Der Kläger war auch nicht gem. § 2 Nr.13a 2. Alternative SGB VII versichert. Danach sind Personen versichert, die einen anderen aus erheblicher gegenwärtiger Gefahr für seine Gesundheit retten. Versicherungsschutz ist auch gegeben, wenn der Eingreifende irrtumsbedingt an eine Eingriffslage glaubt, obwohl sie objektiv nicht vorliegt (Putativhilfeleistung). Es müssten objektive Anhaltspunkte vorgelegen haben, die zur Annahme eines Unglücksfalles oder einer sonstigen Gefahrenlage berechtigten (Bereiter-Hahn/Mehrtens, Gesetzliche Unfallversicherung, § 2 Anm.25.11). Daran fehlt es im vorliegenden Fall. Es ist nicht ersichtlich, dass ein verunglückter Mensch oder eine Katze, deren Wimmern mit dem Weinen eines Kindes hätte verwechselt werden können, zum Unfallzeitpunkt in der Nähe war und dem Kläger hätte Anlass gegeben, von einer Gefahrenlage auszugehen.
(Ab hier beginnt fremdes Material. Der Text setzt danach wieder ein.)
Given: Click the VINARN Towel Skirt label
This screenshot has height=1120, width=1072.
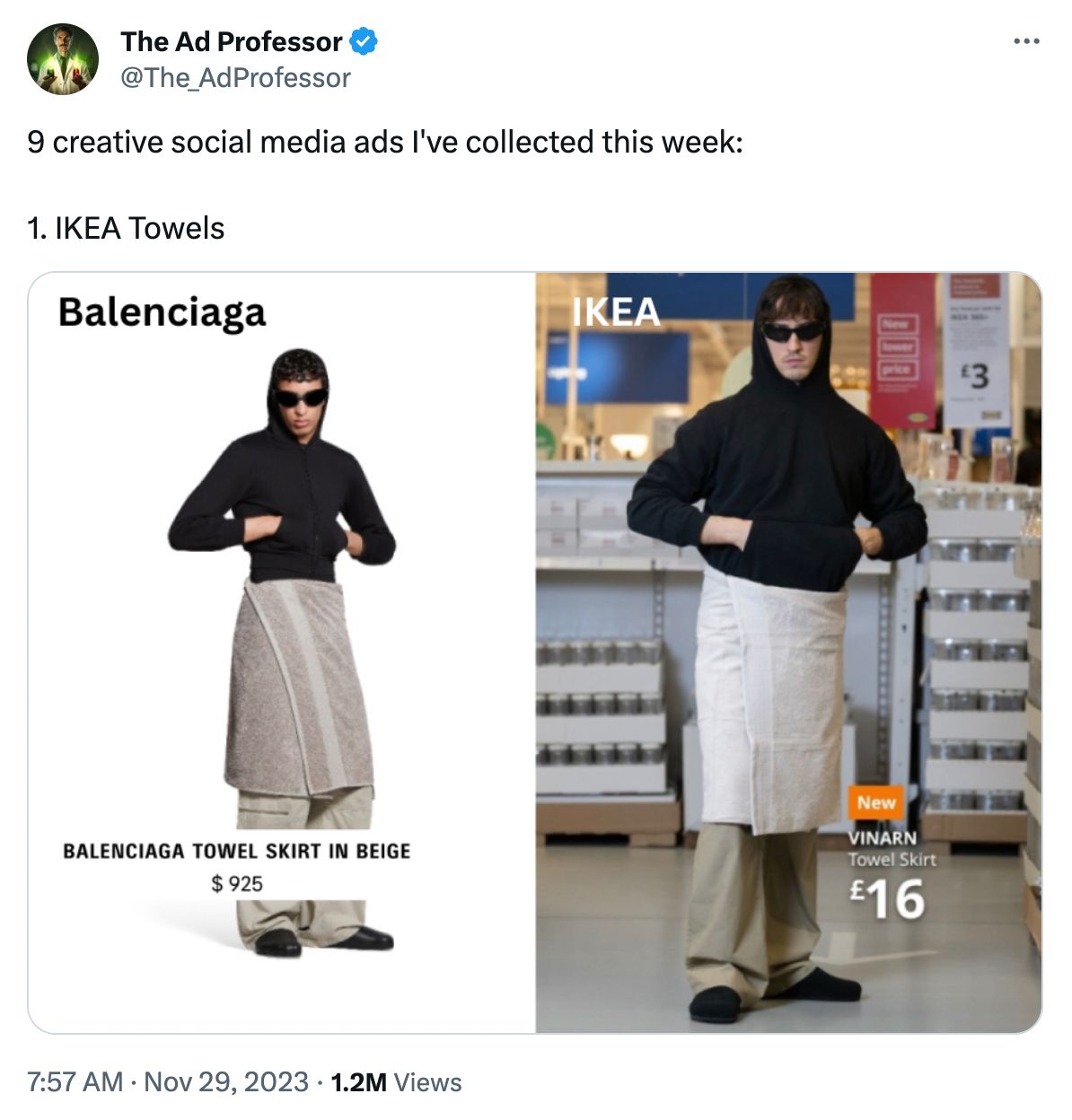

Da der Kläger den Unfall vom 22.10.2000 somit nicht im inneren Zusammenhang mit der Gemeinschaftsveranstaltung erlitten hat, besteht kein Versicherungsschutz.
Die Berufung ist deshalb zurückzuweisen.
Die Kostenentscheidung folgt aus § 193 SGG.
Gründe, die Revision zuzulassen (§ 160 SGG), liegen nicht vor.